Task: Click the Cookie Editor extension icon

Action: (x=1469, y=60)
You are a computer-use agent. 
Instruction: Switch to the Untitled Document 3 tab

* * *

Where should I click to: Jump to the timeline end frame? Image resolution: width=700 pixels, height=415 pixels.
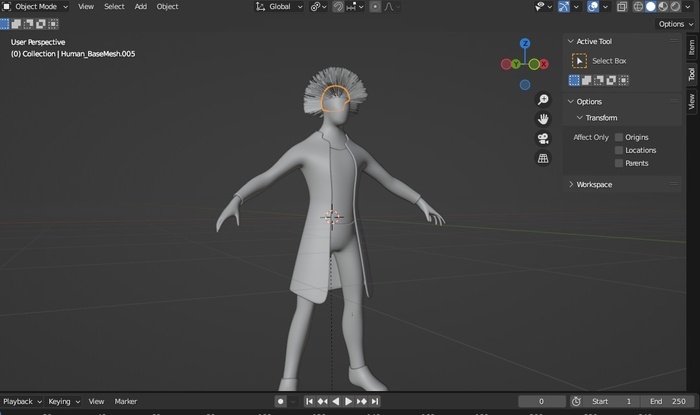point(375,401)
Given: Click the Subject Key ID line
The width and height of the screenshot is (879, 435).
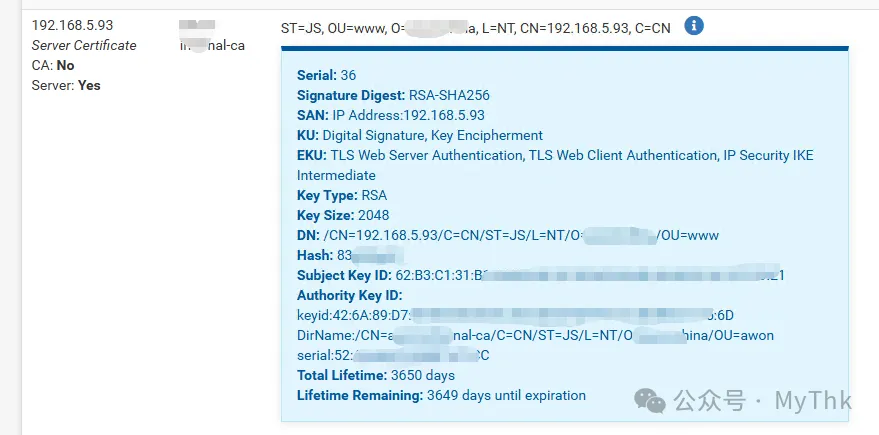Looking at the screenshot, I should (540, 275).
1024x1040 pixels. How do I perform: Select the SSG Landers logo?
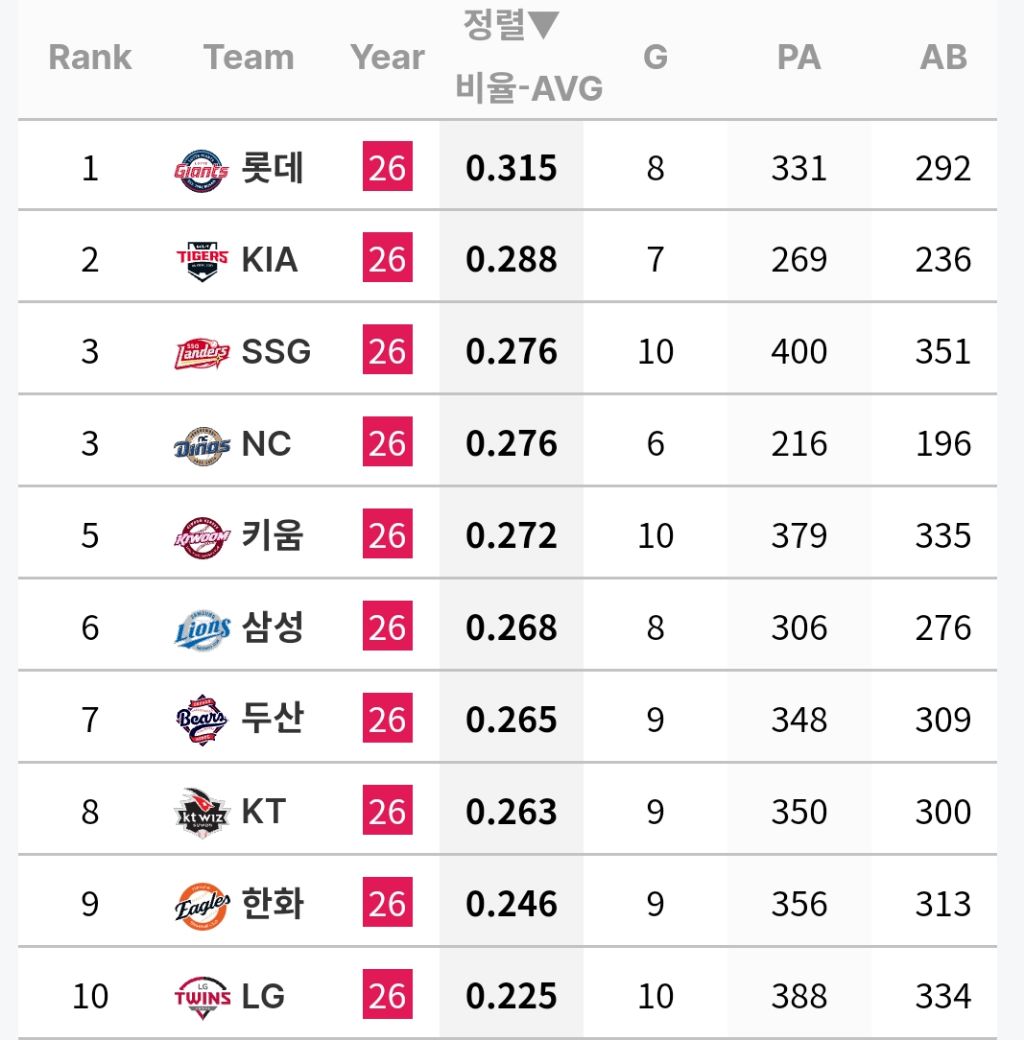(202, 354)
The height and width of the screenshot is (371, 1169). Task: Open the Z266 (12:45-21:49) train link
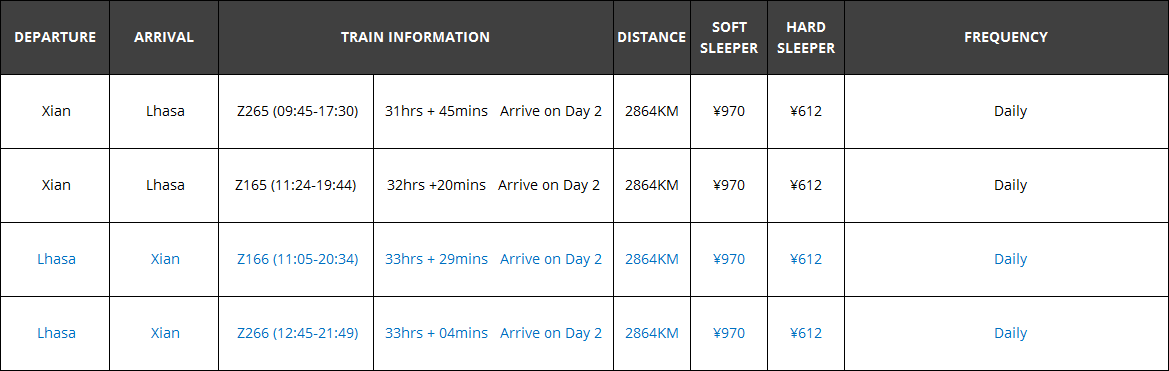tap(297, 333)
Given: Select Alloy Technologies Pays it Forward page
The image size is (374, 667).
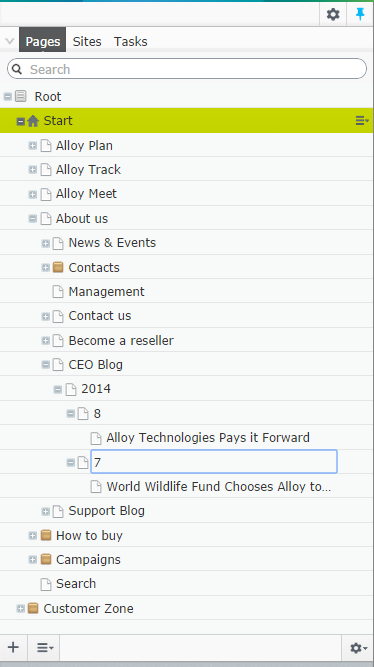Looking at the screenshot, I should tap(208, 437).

◆ PROBLEM STATEMENT
Above are some lines. Repeat exactly, and only, those from the line that has "Task: Click the Cookie Editor extension icon" through the line that has "Instruction: Switch to".

◆ RESPONSE TO THIS TASK
Task: Click the Cookie Editor extension icon

Action: (x=1469, y=60)
You are a computer-use agent. 
Instruction: Switch to the Untitled Document 3 tab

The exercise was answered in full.